I see you in heaven, seeing me working my ass off and yet still flirting with making mistakes. I hear your voice in the background, “he’s a chump, move on.” You said it so many times, I don’t even remember who we were talking about now. To you, they were all chumps. That’s cause you never let me down. You always supported me and had faith in my decision making abilities. You called me “the smart one,” and you were no doubt the funnier of us two. It’s incredible how even in death, 18 years later, you can make me cry equally from laughter and also from missing you.
I wrote this song for you, well for us. It’s called “Daniel” (thought you’d dig that), very Elton John of me, truth be told you’re that iconic. You always will be. You were always destined for incredible things, I just loathe that you’ve made international news because of the way you died. I was watching The Crown (*spoiler alert*) earlier and had the misfortune of watching the episode where Prince Charles gets caught in an avalanche.

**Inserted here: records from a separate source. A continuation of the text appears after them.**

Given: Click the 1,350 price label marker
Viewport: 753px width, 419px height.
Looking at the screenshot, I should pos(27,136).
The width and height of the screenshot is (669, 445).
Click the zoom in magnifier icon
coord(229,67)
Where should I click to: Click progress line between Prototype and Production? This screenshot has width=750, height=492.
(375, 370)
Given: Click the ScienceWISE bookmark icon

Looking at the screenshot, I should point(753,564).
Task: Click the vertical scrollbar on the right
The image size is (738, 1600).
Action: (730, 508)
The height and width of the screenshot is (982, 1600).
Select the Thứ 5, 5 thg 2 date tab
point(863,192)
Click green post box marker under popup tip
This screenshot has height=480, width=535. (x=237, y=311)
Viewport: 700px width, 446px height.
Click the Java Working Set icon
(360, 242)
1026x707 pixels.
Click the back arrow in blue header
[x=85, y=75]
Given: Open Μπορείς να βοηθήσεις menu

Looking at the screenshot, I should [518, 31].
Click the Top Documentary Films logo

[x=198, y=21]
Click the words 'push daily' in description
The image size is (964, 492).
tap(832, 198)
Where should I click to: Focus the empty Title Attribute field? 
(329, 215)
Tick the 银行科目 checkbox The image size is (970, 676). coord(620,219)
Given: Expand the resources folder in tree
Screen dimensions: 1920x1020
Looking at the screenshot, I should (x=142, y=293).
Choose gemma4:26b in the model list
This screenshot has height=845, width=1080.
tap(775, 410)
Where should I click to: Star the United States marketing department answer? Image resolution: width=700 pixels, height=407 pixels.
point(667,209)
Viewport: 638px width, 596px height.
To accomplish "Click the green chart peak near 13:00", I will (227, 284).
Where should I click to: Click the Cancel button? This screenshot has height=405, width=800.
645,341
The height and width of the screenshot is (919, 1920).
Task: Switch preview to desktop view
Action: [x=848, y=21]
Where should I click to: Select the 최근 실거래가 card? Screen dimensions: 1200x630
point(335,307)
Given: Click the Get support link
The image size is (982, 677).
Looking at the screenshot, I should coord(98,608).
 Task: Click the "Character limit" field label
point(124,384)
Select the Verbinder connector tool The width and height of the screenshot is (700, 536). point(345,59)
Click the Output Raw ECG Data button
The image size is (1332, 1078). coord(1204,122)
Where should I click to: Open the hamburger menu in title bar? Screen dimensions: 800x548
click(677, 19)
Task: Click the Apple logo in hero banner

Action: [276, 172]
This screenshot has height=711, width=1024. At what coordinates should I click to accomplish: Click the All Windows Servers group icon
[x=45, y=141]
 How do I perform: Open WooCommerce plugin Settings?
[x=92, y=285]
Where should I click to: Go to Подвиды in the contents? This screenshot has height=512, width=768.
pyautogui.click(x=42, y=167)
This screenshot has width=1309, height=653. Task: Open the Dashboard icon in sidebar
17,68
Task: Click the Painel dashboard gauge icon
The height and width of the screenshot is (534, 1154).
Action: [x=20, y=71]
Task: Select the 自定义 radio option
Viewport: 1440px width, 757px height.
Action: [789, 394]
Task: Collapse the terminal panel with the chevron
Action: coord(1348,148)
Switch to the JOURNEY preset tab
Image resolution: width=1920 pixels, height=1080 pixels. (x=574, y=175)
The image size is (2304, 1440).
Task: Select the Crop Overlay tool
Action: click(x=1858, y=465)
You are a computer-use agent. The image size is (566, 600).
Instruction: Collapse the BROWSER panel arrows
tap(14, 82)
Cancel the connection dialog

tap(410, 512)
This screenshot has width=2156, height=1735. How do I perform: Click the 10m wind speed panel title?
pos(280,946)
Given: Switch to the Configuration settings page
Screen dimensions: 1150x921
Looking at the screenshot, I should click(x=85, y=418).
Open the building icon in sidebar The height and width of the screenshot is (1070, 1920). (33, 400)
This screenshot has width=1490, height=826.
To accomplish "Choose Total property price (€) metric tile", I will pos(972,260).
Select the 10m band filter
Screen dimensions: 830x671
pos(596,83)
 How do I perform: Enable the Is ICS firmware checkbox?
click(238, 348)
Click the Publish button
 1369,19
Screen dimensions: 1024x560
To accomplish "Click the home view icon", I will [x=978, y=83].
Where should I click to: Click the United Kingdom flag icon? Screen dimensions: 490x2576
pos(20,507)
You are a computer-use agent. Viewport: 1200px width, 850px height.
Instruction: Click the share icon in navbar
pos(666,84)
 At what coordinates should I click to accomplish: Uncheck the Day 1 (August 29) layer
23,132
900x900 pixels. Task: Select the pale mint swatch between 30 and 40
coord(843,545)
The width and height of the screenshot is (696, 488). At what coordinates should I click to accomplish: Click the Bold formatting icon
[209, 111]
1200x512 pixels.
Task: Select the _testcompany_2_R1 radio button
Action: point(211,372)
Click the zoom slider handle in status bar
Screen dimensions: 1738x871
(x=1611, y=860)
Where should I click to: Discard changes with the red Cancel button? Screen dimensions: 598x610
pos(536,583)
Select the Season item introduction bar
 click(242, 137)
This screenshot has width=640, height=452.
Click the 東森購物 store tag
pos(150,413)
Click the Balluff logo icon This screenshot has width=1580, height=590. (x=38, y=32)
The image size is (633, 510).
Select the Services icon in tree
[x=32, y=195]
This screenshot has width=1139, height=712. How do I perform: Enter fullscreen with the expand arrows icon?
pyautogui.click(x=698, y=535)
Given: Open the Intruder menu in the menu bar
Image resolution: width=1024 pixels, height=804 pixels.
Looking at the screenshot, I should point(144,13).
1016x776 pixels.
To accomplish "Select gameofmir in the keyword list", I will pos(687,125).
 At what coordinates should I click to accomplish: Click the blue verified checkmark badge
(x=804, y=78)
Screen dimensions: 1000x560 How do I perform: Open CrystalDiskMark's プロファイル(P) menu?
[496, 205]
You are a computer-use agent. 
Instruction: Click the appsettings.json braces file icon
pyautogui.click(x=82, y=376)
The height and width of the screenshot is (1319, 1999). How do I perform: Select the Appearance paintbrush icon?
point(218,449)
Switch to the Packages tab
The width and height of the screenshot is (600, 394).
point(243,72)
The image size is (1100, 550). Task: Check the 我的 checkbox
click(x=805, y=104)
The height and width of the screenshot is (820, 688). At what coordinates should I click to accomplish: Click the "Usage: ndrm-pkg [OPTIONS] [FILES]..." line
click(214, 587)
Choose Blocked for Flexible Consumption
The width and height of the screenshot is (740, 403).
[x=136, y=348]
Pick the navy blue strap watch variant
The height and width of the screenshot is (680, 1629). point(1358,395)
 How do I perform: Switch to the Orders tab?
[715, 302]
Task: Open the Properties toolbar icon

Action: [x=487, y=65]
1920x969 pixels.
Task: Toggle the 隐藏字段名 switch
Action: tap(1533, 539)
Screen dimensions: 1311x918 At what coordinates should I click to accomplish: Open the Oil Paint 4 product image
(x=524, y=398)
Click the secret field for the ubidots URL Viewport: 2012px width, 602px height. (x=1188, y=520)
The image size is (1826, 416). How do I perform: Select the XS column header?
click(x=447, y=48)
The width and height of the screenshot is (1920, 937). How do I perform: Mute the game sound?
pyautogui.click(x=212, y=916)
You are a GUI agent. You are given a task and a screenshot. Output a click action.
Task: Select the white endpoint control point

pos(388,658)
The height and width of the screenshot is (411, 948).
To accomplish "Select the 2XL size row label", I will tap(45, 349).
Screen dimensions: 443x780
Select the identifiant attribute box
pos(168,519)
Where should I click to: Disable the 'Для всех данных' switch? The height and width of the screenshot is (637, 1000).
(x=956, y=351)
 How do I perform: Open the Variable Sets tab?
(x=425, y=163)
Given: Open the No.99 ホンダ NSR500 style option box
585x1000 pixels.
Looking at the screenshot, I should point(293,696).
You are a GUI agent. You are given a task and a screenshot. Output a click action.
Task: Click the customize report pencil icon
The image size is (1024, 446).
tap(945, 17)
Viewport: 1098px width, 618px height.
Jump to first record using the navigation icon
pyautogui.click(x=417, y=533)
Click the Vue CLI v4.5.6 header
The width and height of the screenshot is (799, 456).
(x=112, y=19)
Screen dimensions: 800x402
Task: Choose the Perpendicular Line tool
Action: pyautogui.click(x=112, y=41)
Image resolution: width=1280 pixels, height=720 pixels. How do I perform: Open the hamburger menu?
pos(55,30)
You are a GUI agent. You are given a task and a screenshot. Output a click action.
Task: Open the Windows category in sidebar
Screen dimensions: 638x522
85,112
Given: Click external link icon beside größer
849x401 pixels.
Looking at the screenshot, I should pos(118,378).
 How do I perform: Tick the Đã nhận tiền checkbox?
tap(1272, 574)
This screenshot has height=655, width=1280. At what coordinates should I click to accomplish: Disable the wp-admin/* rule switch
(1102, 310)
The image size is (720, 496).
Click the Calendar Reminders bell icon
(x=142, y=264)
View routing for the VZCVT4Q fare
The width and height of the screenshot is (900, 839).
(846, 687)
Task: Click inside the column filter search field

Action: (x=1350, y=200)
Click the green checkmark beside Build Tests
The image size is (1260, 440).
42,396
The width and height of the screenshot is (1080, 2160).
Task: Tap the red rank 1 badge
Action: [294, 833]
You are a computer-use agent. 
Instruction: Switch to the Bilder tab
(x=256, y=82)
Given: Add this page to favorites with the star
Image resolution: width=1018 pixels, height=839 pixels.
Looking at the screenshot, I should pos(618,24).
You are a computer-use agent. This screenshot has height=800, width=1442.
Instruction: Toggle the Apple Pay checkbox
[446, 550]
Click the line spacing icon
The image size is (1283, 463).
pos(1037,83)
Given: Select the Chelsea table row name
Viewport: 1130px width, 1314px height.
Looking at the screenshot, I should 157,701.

If you’ve seen The Crown, you know that they spare no grain of salt when it comes to the details. I watched as the snow cascaded down the mountain at incredible speeds with incredible force. I felt the cold of each pressed together snowflake, and the equal heat of its prolonged touch, and I had to think of you. The way you died, all 7 of you, was not fair. I miss you and Mike all of the time, Alex and everyone else too. I just am linked to you in a way that I will never be able to fully understand nor describe to anyone else in my life. But, it doesn’t mean that I will not try.
Some bonds are eternal. Yours and mine will forever be a friendship that illuminates my life, because even if only in spirit, you are with me all of the time.
Nil Nisi Optimum, homie.
I love you,
A.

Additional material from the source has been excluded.